_Set problem A:_ In the forum thread about a Roady 2 in a MINI Cooper S, how long is DaveTinNY's one-way commute?
_Set problem B:_ Quote the forum thread about a Roady 2 in a MINI Cooper S word for word, starting with "## Chris Blount" and going on through "on the unit?".
_Set problem C:_ Continue the forum thread about a Roady 2 in a MINI Cooper S from where it stops.
>> start Document excerpt
# Roady 2 in my MINI Cooper S



## DaveTinNY (Nov 8, 2004)

Just proud to show it off.


----------



## ibglowin (Sep 10, 2002)

Nice!

So how do you like your Mini?


----------



## Chris Blount (Jun 22, 2001)

DaveTinNY said:


> Just proud to show it off.


Looks great! Thanks for sharing. Does the passenger bang their knee on the unit?


----------



## DaveTinNY (Nov 8, 2004)

Thanks! 
A: Hands down, the supercharged MINI is the best car I've ever driven (24 years of driving) and I get ~30MPG... It handles like a go kart and your nerves will give out before the car loses grip of the road on those curves.  I actually LOVE driving to and from work. My 46 mile one way commute is no longer a hassle.
B: There is more room inside the MINI than my '02 Jeep Wrangler. A 6'8" person can drive it with ease. I'm 6'1" and if I put the seat all the way back I can't easily reach the pedals. Passengers have no problem with the Roady2 where it is.
>> end Document excerpt
>> start Data shown
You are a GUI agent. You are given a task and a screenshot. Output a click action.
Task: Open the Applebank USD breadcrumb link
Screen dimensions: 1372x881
>> end Data shown
_Reply A:_ 46 miles

_Reply B:_
## Chris Blount (Jun 22, 2001)

DaveTinNY said:


> Just proud to show it off.


Looks great! Thanks for sharing. Does the passenger bang their knee on the unit?

_Reply C:_
----------



## Red Dwarf (Aug 25, 2002)

You know you can install a module in the boot and use the stock radio to get XM. A whole lot less clutter. It would cost you about $250. It's dead easy to do and no drilling. Can be installed in 10 minutes. Song info is displayed on the radio.


----------



## IowaStateFan (Jan 11, 2006)

DaveTinNY said:


> I actually LOVE driving to and from work. My 46 mile one way commute is no longer a hassle.


I'll bet  . Just adding XM made my 30 mile commute the best part of my day and I drive a Hyundai Elantra. I can't imagine how much fun it would be driving a Mini Cooper.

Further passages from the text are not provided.